Szef oddziału Policji Granicznej w południowej Szwecji Leif Fransson ostrzega, że jeśli politycy nie będą podejmowali twardych decyzji w sprawie uchodźców bez prawa pobytu, to w Szwecji może dojść do kolejnych tragicznych wydarzeń. Pisze o tym gazeta Expressen.
Leif Fransson od 9 lat zajmuje się w Skanii ściganiem osób ukrywających się przed deportacją. Choć do pomocy ma zaledwie 80 policjantów, to w zeszłym roku udało się im deportować z kraju blisko półtora tysiąca nielegalnych migrantów. Nie był zaskoczony zamachem, do którego doszło na początku tego miesiąca w Sztokholmie. - Nie wiem, ile jeszcze ludzi musi zginąć, by politycy zaczęli wreszcie podejmować twarde decyzje? - mówi gazecie.
Według Leifa Franssona policjanci robią, co mogą, by deportować migrantów, którzy nie dostali azylu lub stałego pobytu w Szwecji. Zadanie utrudniają im lewicowi aktywiści, którzy pomagają migrantom i przez SMS-y ostrzegają ich przed akcjami policji granicznej. Policjant nie może również zrozumieć, dlaczego urzędnicy w Malmoe wypłacają zasiłek osobom, które sądowo otrzymały nakaz opuszczenia Szwecji. - Niektórzy myślą, że jeśli zamkną oczy, to problem sam się rozwiąże. Jesteśmy strasznie naiwni - stwierdza rozmówca gazety.
W Szwecji nielegalnie przebywa ponad 12 tysięcy migrantów.

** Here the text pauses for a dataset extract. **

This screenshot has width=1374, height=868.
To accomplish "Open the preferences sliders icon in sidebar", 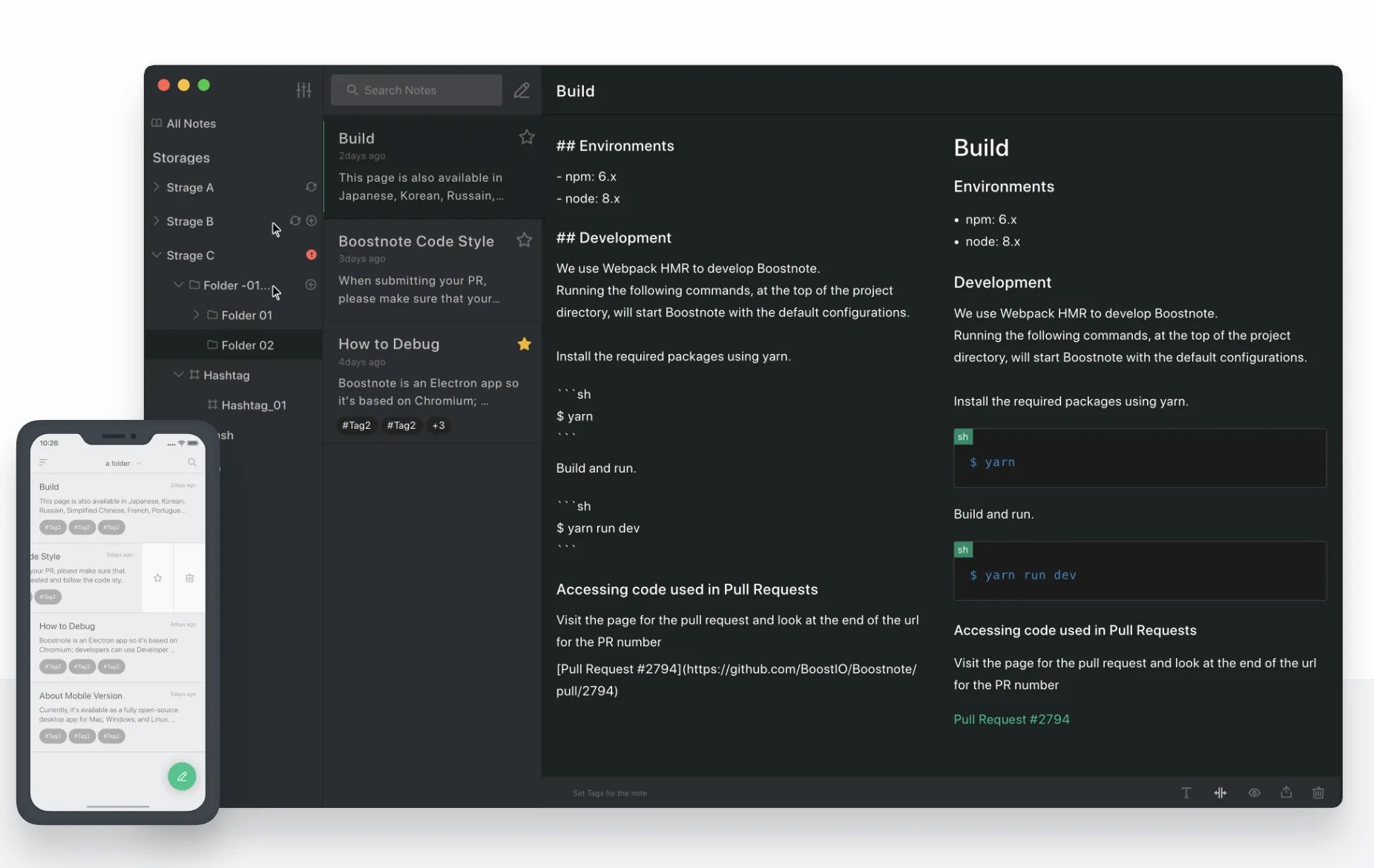I will pos(303,90).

Szwedzki urząd migracyjny przewiduje, że do 2021 roku będzie ich 50 tysięcy.
"Policja słabo wyposażona w dniu zamachu"
Policja była słabo wyposażona 7 kwietnia, gdy w wyniku zamachu zginęły cztery osoby, a 15 zostało rannych - informuje portal "The Local", powołując się na doniesienia "Expressen" i "Dagens Nyheter". Funkcjonariuszom brakowało telefonów, ciężkich kamizelek kuloodpornych, hełmów - tak wynika z 50 raportów wewnętrznych policji zleconych po zamachu. - Nie mogliśmy dać odpowiedniego sprzętu wszystkim policjantom w tym samym czasie - mówi oficer ze Sztokholmu Roger Östergren, członek związków zawodowych policji. Niektórzy funkcjonariusze w raportach skarżą się, że nie dostają karabinów maszynowych MP5, bo nie są wyszkoleni.

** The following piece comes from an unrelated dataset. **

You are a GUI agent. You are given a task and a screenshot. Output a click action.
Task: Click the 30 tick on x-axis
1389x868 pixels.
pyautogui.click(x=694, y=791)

39-letni Uzbek, który przeprowadził zamach w Sztokholmie, wjeżdżając kradzioną ciężarówką w centrum handlowe, był wcześniej poszukiwany listem gończym. Zamachowiec, który interesował się tzw. Państwem Islamskim, w 2014 roku złożył wniosek o pozwolenie na pobyt stały w Szwecji. W czerwcu zeszłego roku jego wniosek został odrzucony i wydano nakaz deportacji mężczyzny.